Des amis communs ont soin de prévenir Heredia, qui se reconnaît dans ce portrait-charge, et se contente de dire à l’humouriste : « Ah ça ! Barracand, il paraît que vous m’attrapez…[2] ». L’autre proteste de son innocence. Heredia garde le beau rôle, car il ne se fâche pas ; l’homme du monde ne venge pas les injures de l’homme de lettres. Il a décidément toutes les qualités seyantes au maître.

En versification il est conservateur ; il ne lui paraît pas qu’il y ait, après Leconte de Lisle, d’innovations utiles. Il préconise le vers tel que l’ont forgé les romantiques et les Parnassiens ; il le défend contre le saccage des symbolistes. De là son apologie de la rime : « la rime n’est pas une gêne pour le poète : c’est un tremplin. La difficulté même excite le génie de l’artiste… Et pour faire une comparaison qui me paraît très juste et qui m’est souvent venue à l’esprit en regardant monter la mer, une rime heureuse arrivant au bout d’un beau vers, c’est quelque chose comme le panache ou la frange d’écume qui parachève avec un fracas de tonnerre ou un murmure délicieux, le déferlement d’une belle lame[3] ».

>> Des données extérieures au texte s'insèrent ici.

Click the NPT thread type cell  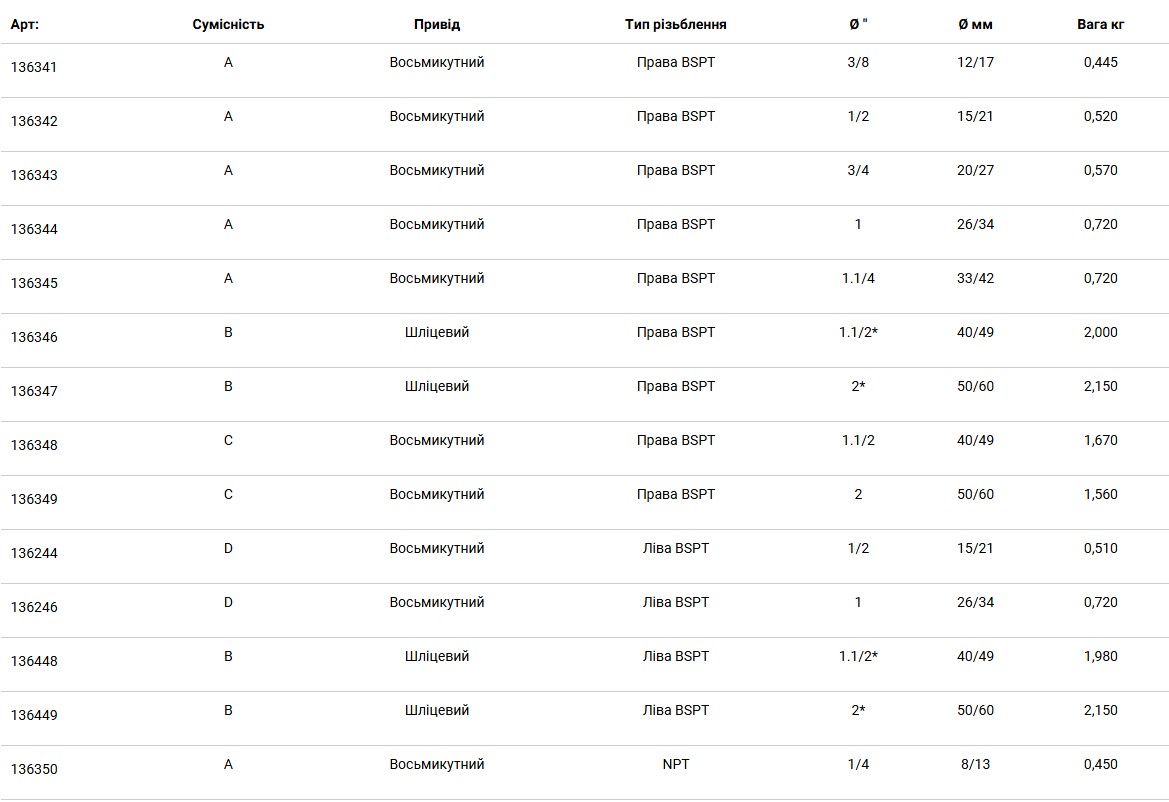[675, 765]
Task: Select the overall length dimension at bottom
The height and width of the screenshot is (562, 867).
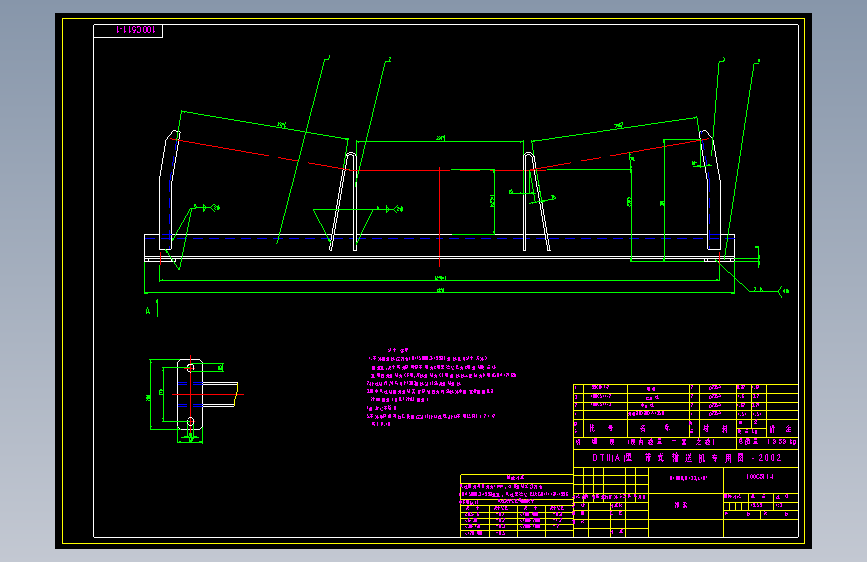Action: pyautogui.click(x=440, y=291)
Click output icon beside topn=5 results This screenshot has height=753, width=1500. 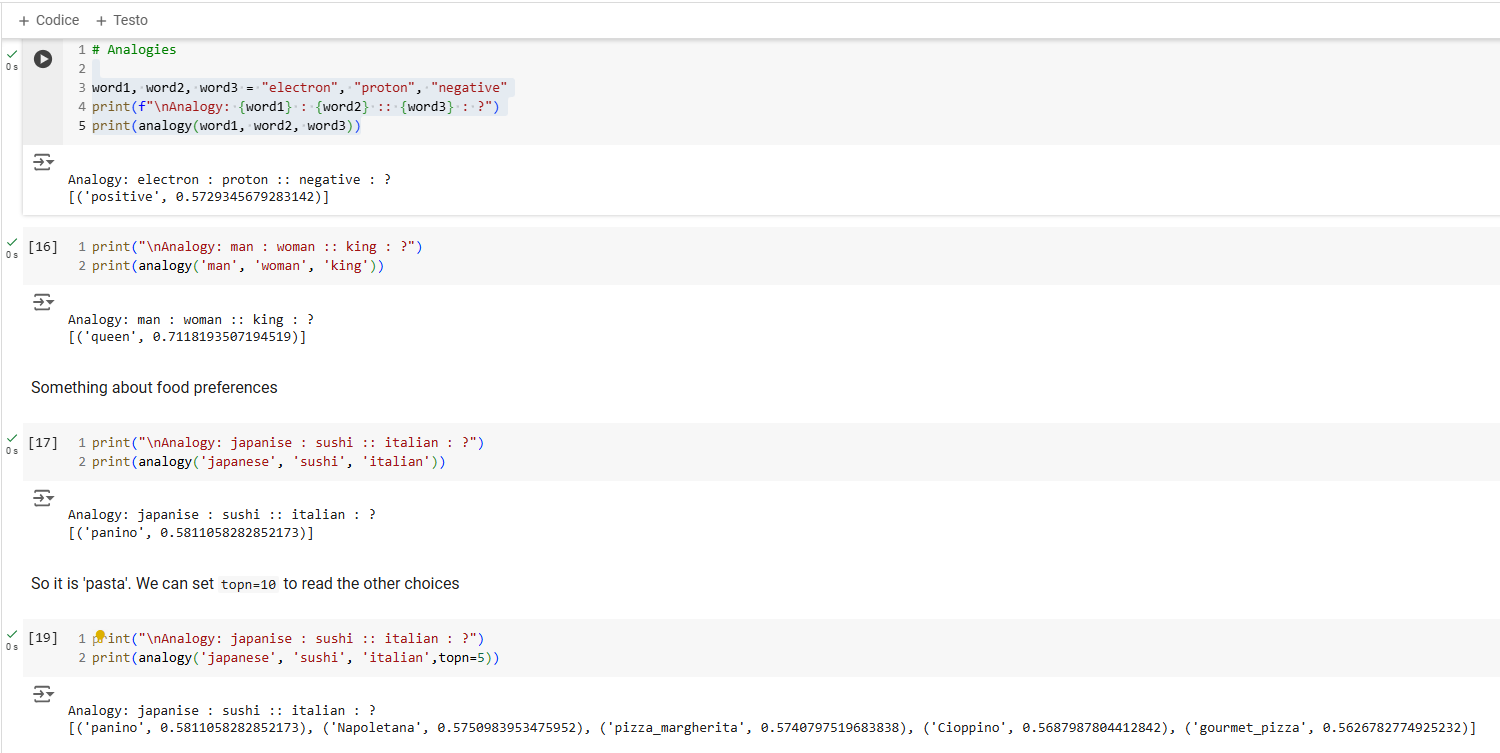pos(42,693)
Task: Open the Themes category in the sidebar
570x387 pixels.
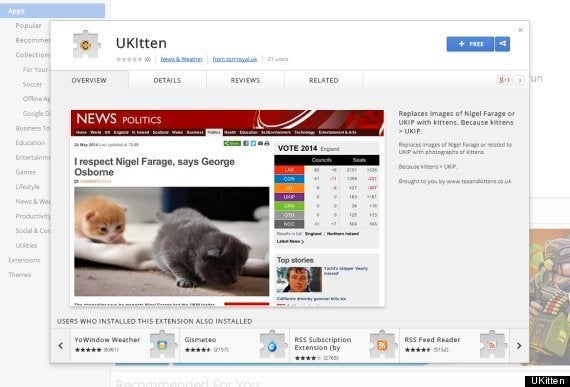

Il admettrait pourtant quelques modifications très légères, par exemple à la définition de l’hémistiche. Jusque dans la septième édition de son Dictionnaire, l’Académie disait que, dans le vers héroïque, la césure, ou repos du vers, doit être placée après la sixième syllabe, à la fin du premier hémistiche ; Heredia propose à ses confrères comme définition de l’alexandrin : « un vers de douze syllabes avec un accent sur la sixième syllabe[4] ».

  1. Revue Bleue, 13 février 1886, p. 203, 204, 205.
  2. Barracand, Revue de Paris, ier mars 1914, p. 190-191.
  3. Huret, Enquête, p. 305-306.
  4. Dictionnaire de l’Académie, Alexandrin, césure, hémistiche ; Poizat, Classicisme et Catholicisme, p. 145.